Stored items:
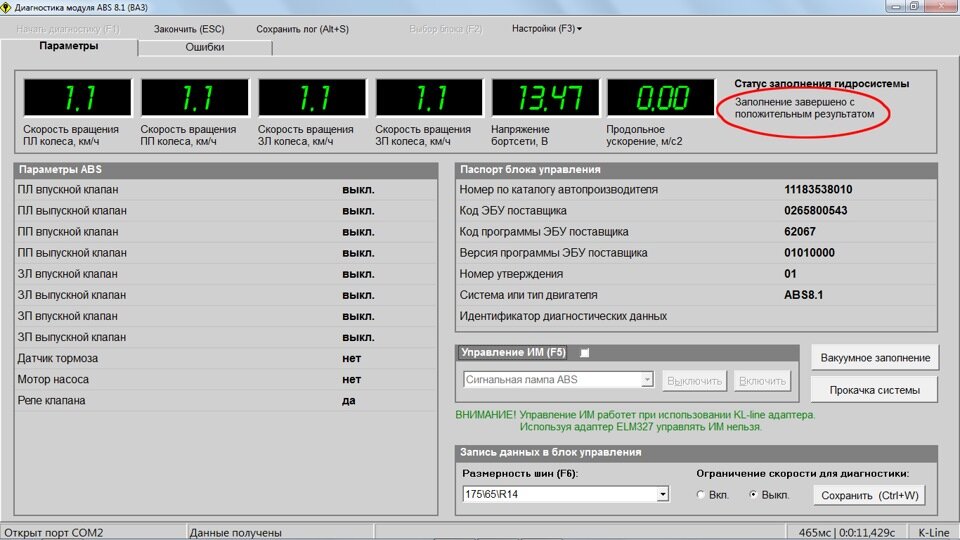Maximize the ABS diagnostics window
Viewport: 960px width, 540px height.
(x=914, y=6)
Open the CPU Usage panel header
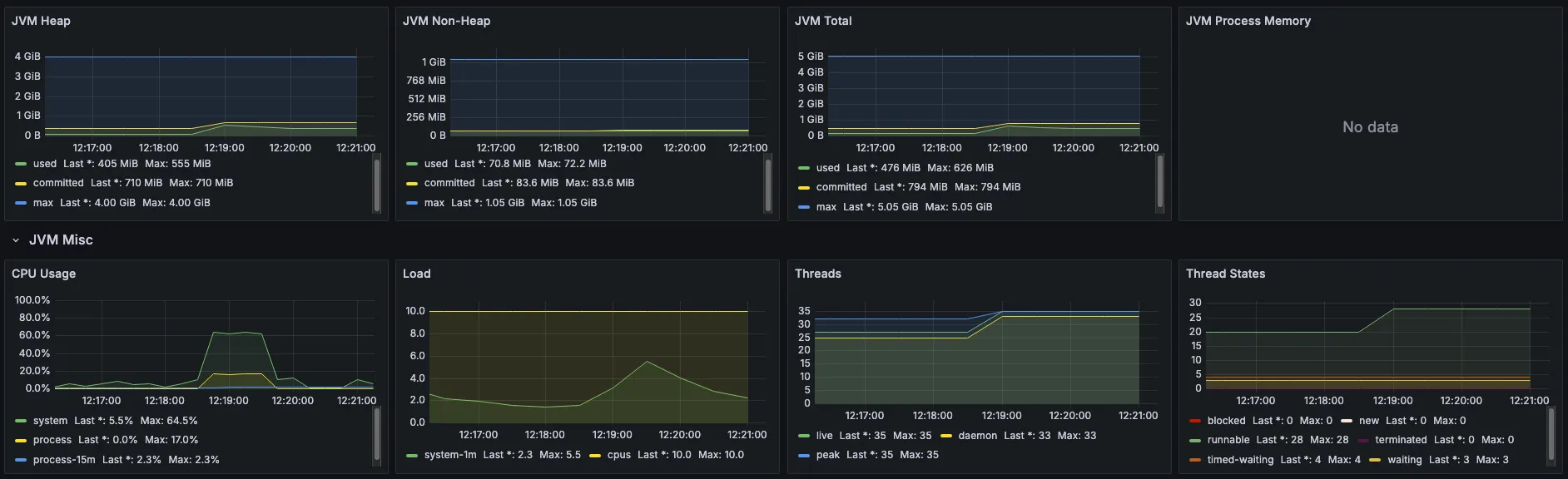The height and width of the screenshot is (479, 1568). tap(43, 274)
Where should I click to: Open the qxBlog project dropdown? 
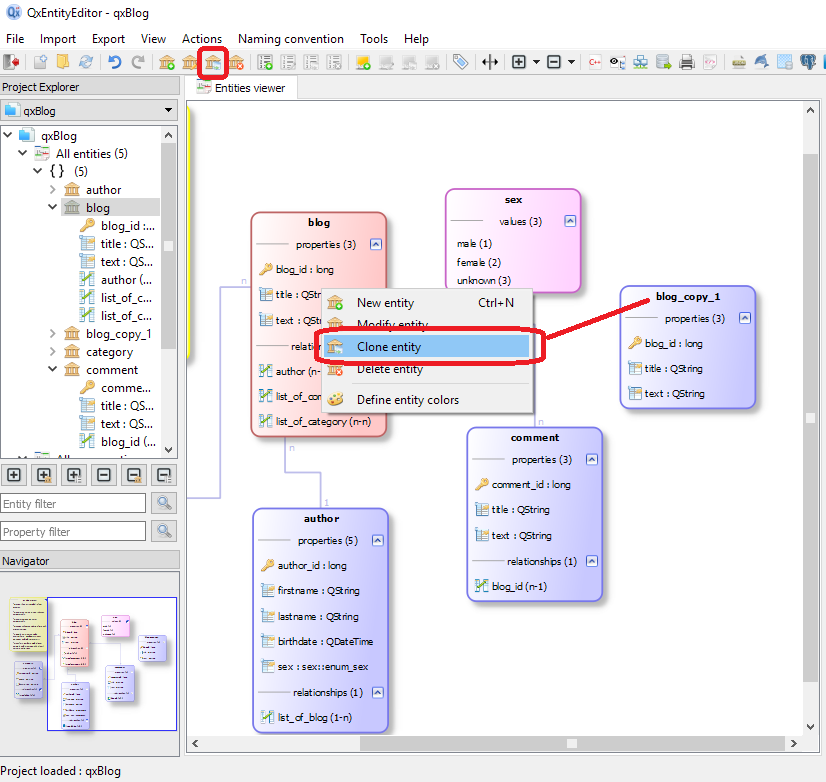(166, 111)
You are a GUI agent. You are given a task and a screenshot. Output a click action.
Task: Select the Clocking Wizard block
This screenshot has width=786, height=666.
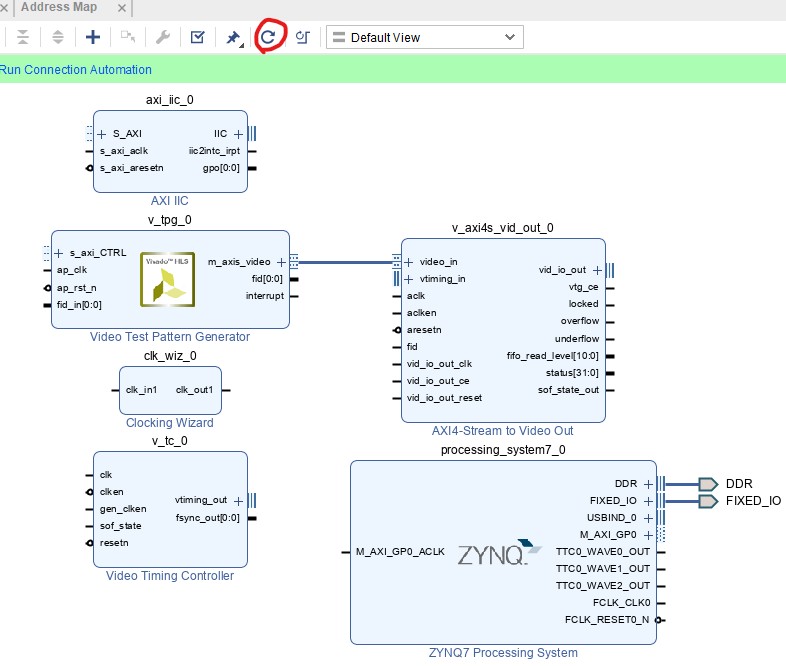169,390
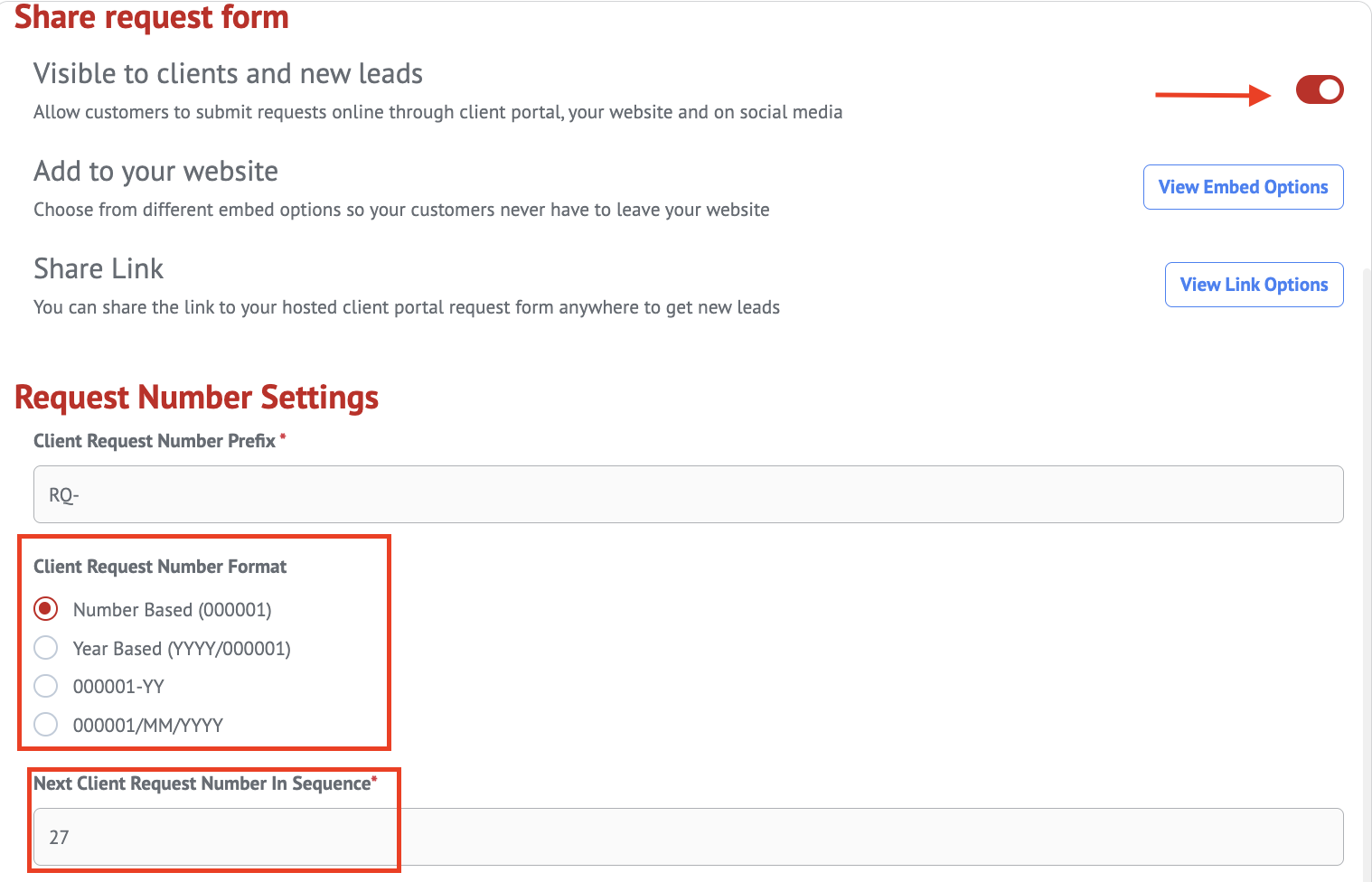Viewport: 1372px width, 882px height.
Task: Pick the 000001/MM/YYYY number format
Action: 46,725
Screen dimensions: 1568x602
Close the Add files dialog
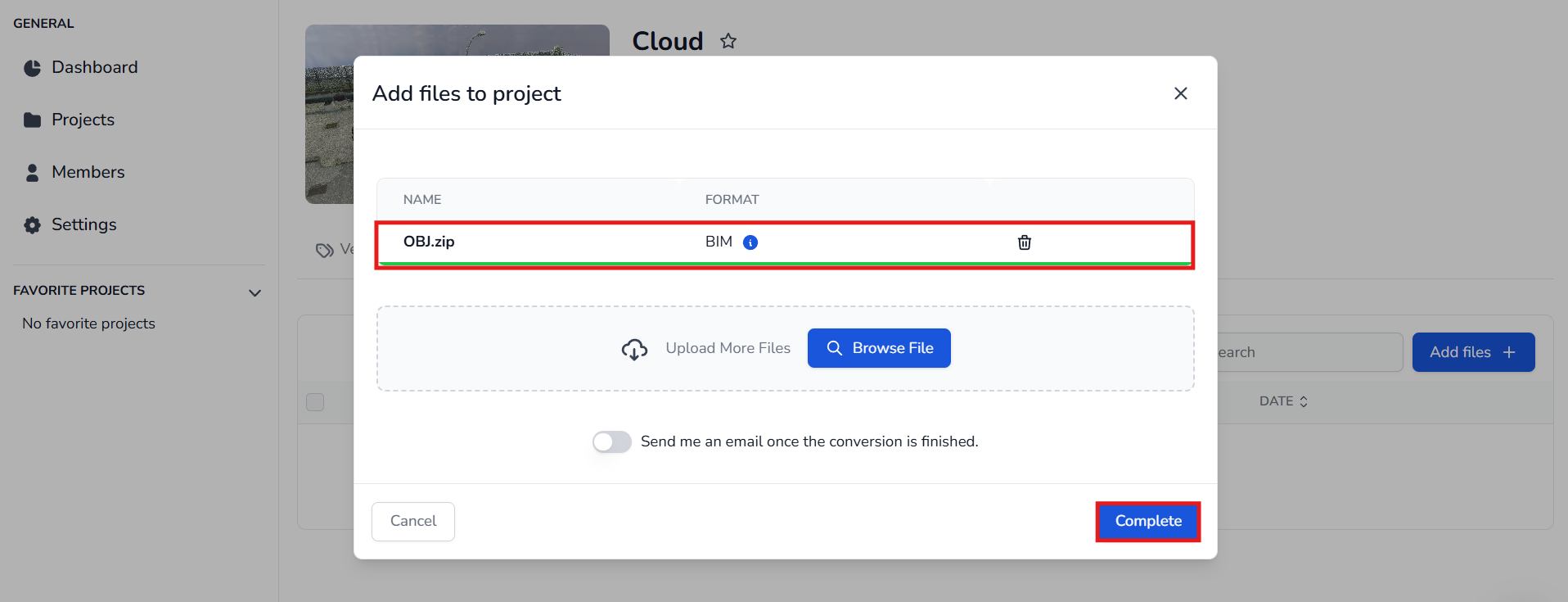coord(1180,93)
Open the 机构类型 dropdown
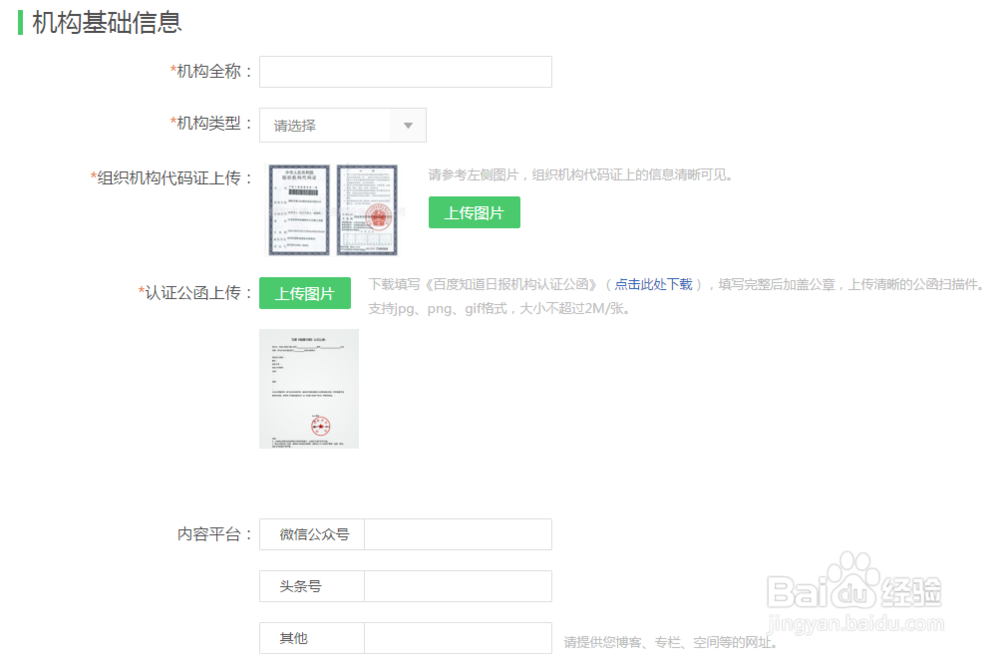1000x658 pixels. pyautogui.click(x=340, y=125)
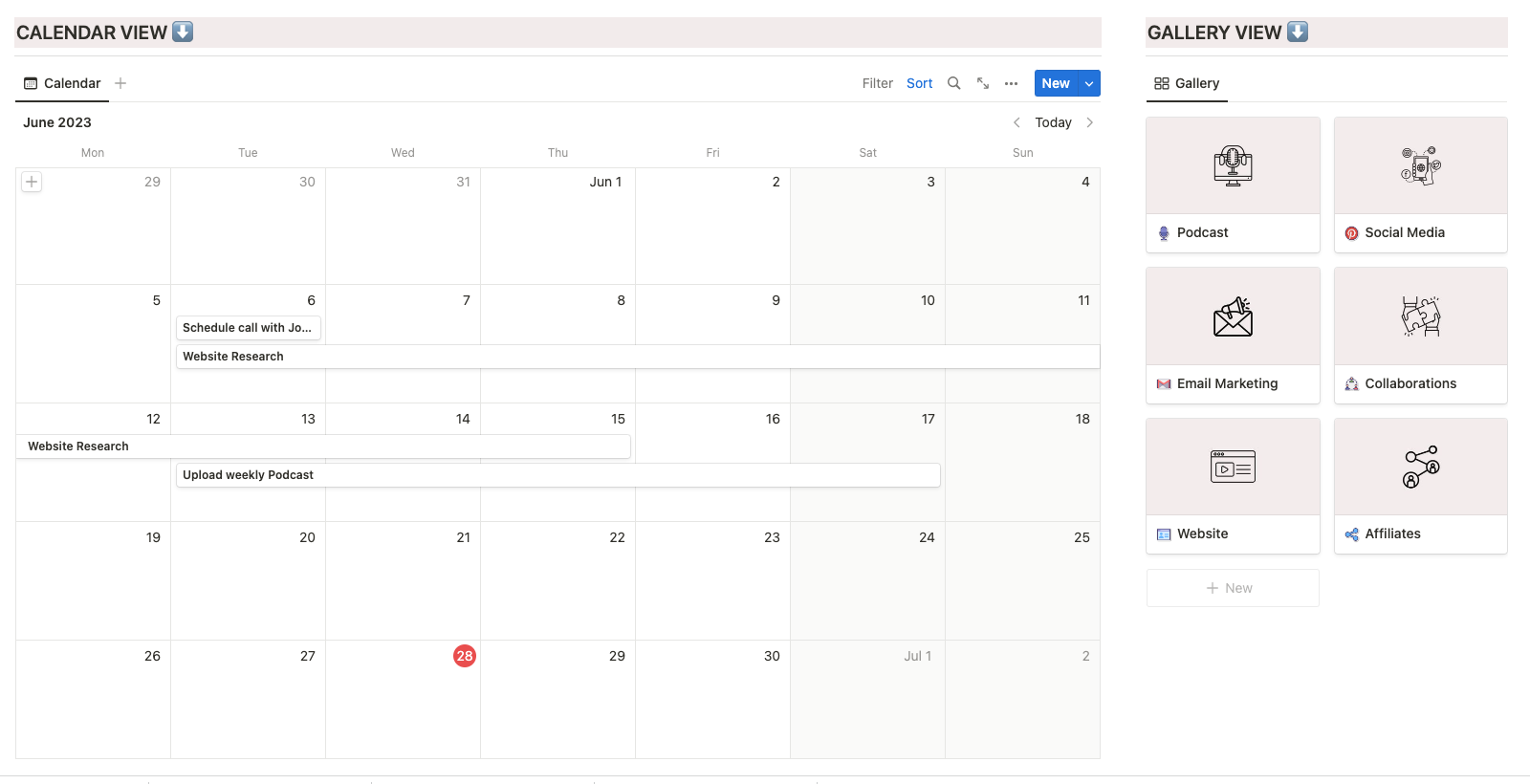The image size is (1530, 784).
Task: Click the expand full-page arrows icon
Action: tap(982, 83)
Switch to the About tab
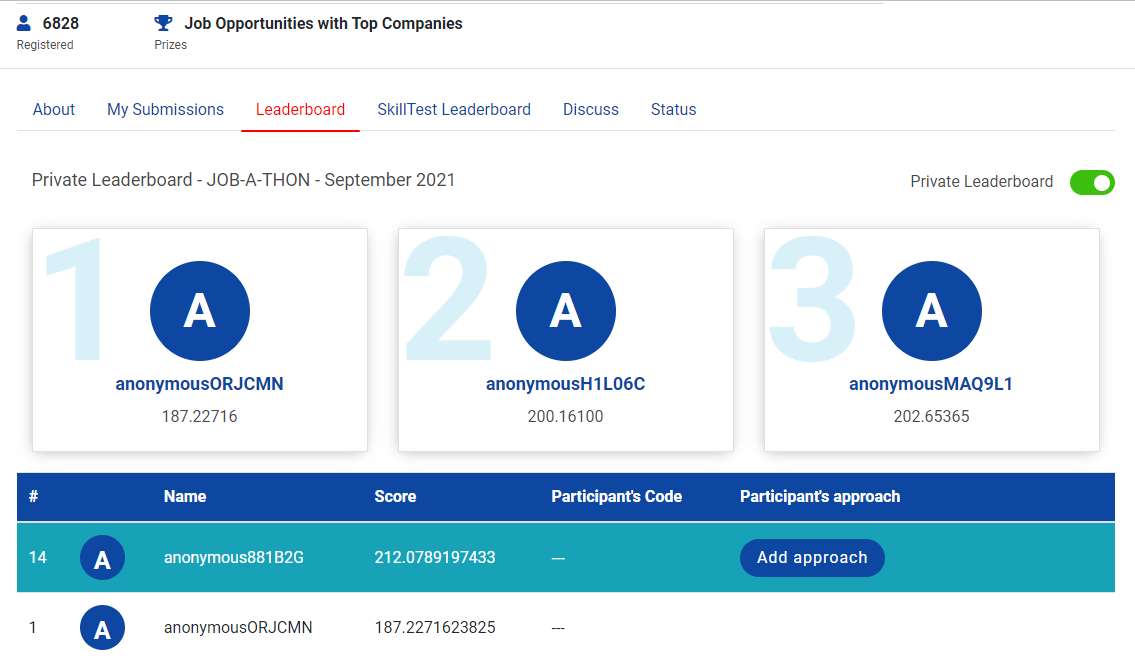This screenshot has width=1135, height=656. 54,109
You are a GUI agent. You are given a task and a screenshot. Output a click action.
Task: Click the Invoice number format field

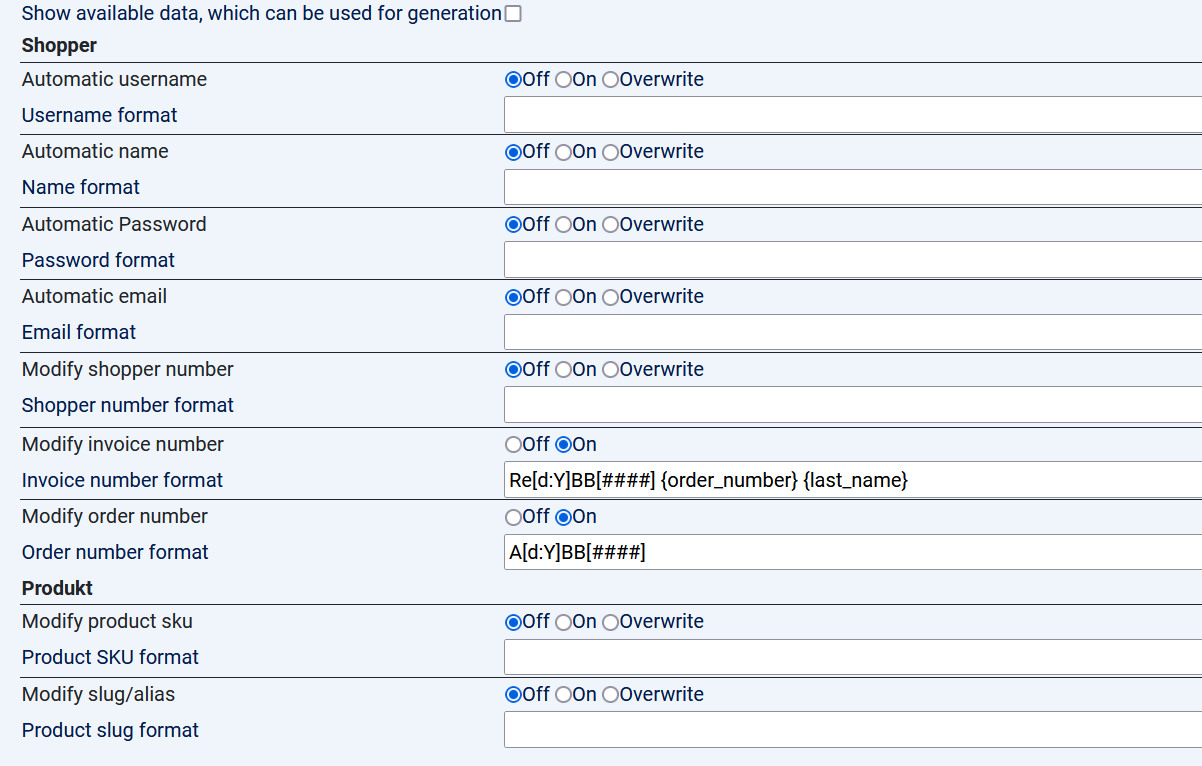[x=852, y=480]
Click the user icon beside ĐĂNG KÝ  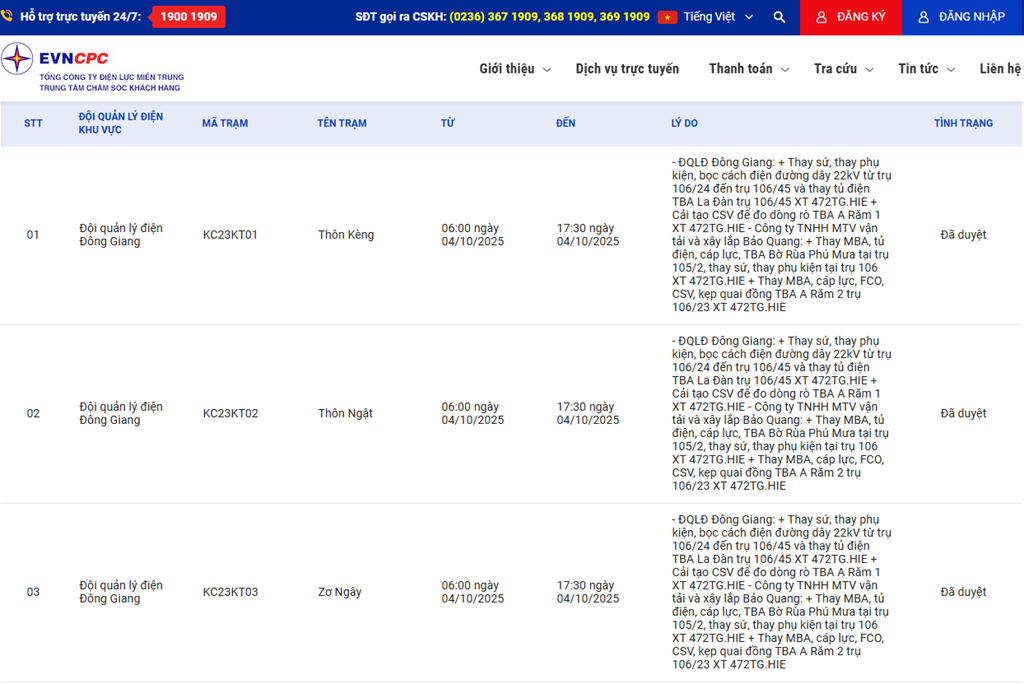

*WHAT YOU HAVE TO DO:*
Your output must consist only of the lines from the line with "Switch to the About tab" through the final line of the data, both included, reproduced exactly and free of pictures.

*EXERCISE RESPONSE:*
Switch to the About tab
This screenshot has width=1135, height=656. 54,109
You are a GUI agent. You are given a task and a screenshot. Output a click action.
Task: Click the Invoice number format field

[x=852, y=480]
Click the user icon beside ĐĂNG KÝ  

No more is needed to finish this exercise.